# Stored records:
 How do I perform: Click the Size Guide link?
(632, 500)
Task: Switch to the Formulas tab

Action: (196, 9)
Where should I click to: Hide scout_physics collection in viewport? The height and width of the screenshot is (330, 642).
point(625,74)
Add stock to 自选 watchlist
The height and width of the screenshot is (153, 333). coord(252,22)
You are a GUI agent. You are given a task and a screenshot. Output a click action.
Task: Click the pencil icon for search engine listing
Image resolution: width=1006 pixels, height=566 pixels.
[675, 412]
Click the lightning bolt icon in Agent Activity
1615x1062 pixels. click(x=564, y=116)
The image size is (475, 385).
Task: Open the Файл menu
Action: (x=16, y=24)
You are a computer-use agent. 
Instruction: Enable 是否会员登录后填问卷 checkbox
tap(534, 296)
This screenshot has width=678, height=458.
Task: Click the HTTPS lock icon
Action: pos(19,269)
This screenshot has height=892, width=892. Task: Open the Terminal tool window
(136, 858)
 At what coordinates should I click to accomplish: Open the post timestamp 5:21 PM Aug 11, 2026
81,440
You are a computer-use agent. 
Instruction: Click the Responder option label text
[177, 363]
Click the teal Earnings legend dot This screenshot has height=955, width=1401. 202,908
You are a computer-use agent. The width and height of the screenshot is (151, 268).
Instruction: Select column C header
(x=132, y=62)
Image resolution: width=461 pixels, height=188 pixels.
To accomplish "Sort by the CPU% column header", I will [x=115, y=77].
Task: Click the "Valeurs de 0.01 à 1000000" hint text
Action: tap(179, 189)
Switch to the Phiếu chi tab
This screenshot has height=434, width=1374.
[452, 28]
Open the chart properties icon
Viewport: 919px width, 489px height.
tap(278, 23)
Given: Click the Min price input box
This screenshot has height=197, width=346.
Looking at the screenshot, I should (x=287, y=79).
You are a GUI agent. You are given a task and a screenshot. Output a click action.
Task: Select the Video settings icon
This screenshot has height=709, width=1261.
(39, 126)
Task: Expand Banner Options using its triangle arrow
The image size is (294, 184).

# What you have to do:
Copy the records above word for word, keeping every line as it is.

# The solution:
 How do I perform: Click the Size Guide link?
(632, 500)
Task: Switch to the Formulas tab

Action: (196, 9)
Where should I click to: Hide scout_physics collection in viewport? The height and width of the screenshot is (330, 642).
point(625,74)
Add stock to 自选 watchlist
The height and width of the screenshot is (153, 333). coord(252,22)
You are a GUI agent. You are given a task and a screenshot. Output a click action.
Task: Click the pencil icon for search engine listing
Image resolution: width=1006 pixels, height=566 pixels.
[675, 412]
Click the lightning bolt icon in Agent Activity
1615x1062 pixels. click(x=564, y=116)
The image size is (475, 385).
Task: Open the Файл menu
Action: (x=16, y=24)
You are a computer-use agent. 
Instruction: Enable 是否会员登录后填问卷 checkbox
tap(534, 296)
This screenshot has width=678, height=458.
Task: Click the HTTPS lock icon
Action: pos(19,269)
This screenshot has height=892, width=892. Task: Open the Terminal tool window
(136, 858)
 At what coordinates should I click to accomplish: Open the post timestamp 5:21 PM Aug 11, 2026
81,440
You are a computer-use agent. 
Instruction: Click the Responder option label text
[177, 363]
Click the teal Earnings legend dot This screenshot has height=955, width=1401. 202,908
You are a computer-use agent. The width and height of the screenshot is (151, 268).
Instruction: Select column C header
(x=132, y=62)
Image resolution: width=461 pixels, height=188 pixels.
To accomplish "Sort by the CPU% column header", I will [x=115, y=77].
Task: Click the "Valeurs de 0.01 à 1000000" hint text
Action: tap(179, 189)
Switch to the Phiếu chi tab
This screenshot has height=434, width=1374.
[452, 28]
Open the chart properties icon
Viewport: 919px width, 489px height.
tap(278, 23)
Given: Click the Min price input box
This screenshot has height=197, width=346.
Looking at the screenshot, I should (x=287, y=79).
You are a GUI agent. You are given a task and a screenshot. Output a click action.
Task: Select the Video settings icon
This screenshot has height=709, width=1261.
(39, 126)
Task: Expand Banner Options using its triangle arrow
The image size is (294, 184).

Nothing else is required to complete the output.